▶ GIVEN PROBLEM:
Return everything in the listing below from the line containing "You are a computer-use agent." down to the line containing "tap(546, 114)", with both of those lines included and nothing altered. Leave the pictures out of your answer.

▶ EXTRACTED RECORDS:
%%
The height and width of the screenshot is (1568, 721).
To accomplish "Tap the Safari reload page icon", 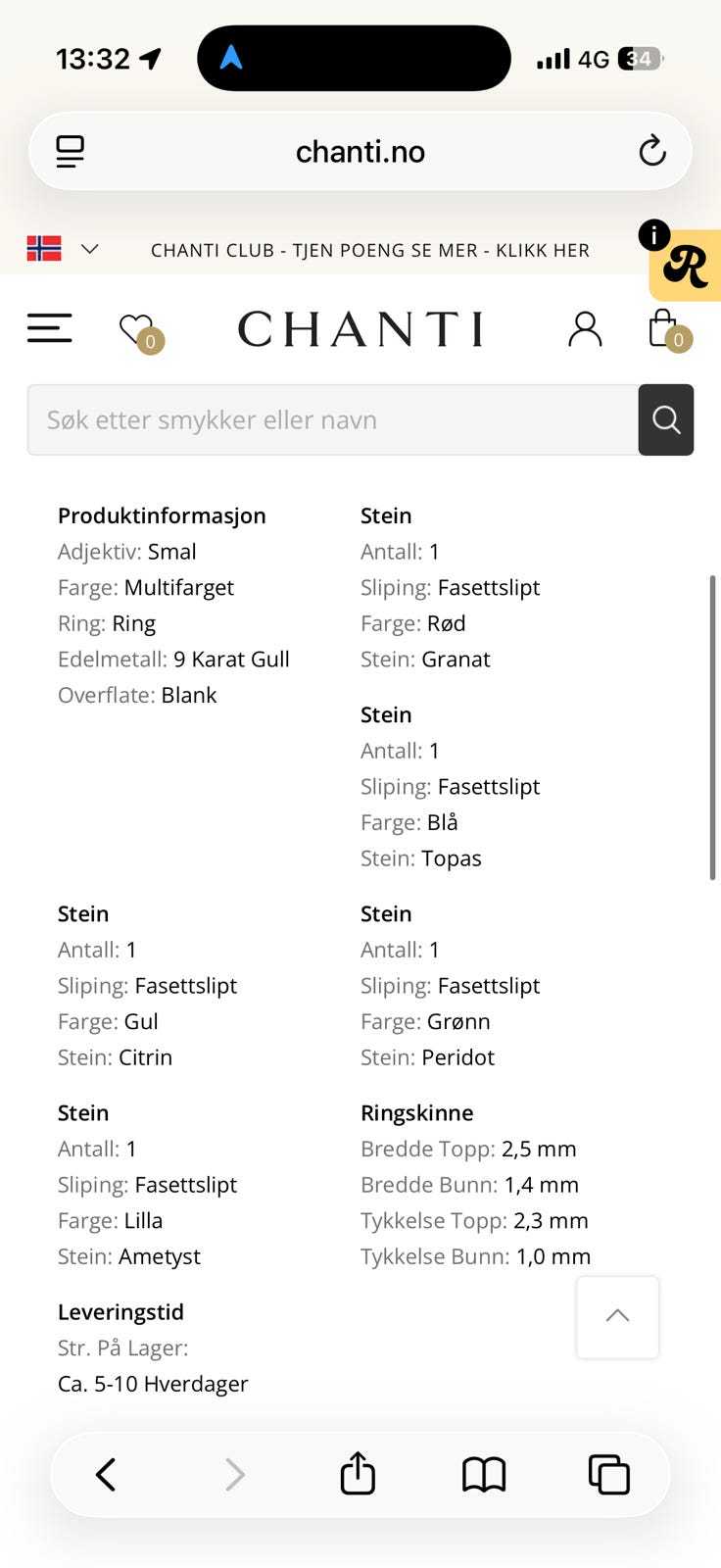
%%
%%
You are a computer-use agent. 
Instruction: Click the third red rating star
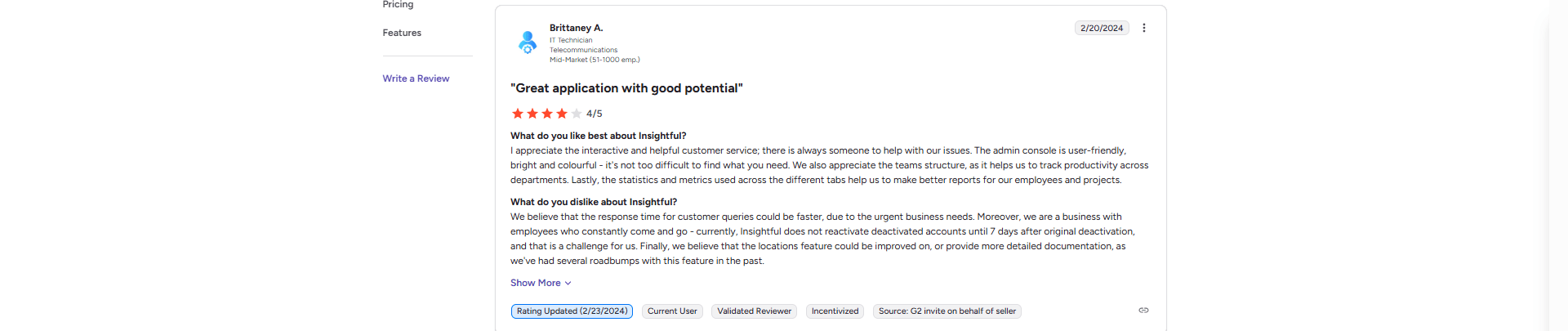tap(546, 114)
%%
%%
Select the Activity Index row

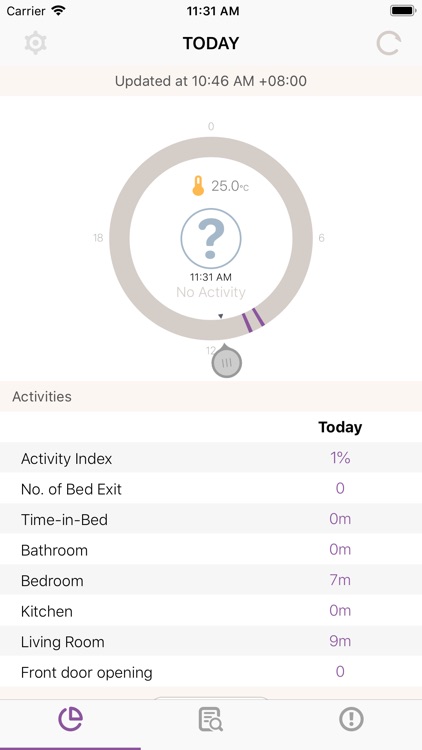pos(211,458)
%%
▶ FULL RESPONSE:
You are a computer-use agent. 
Instruction: Click the third red rating star
tap(546, 114)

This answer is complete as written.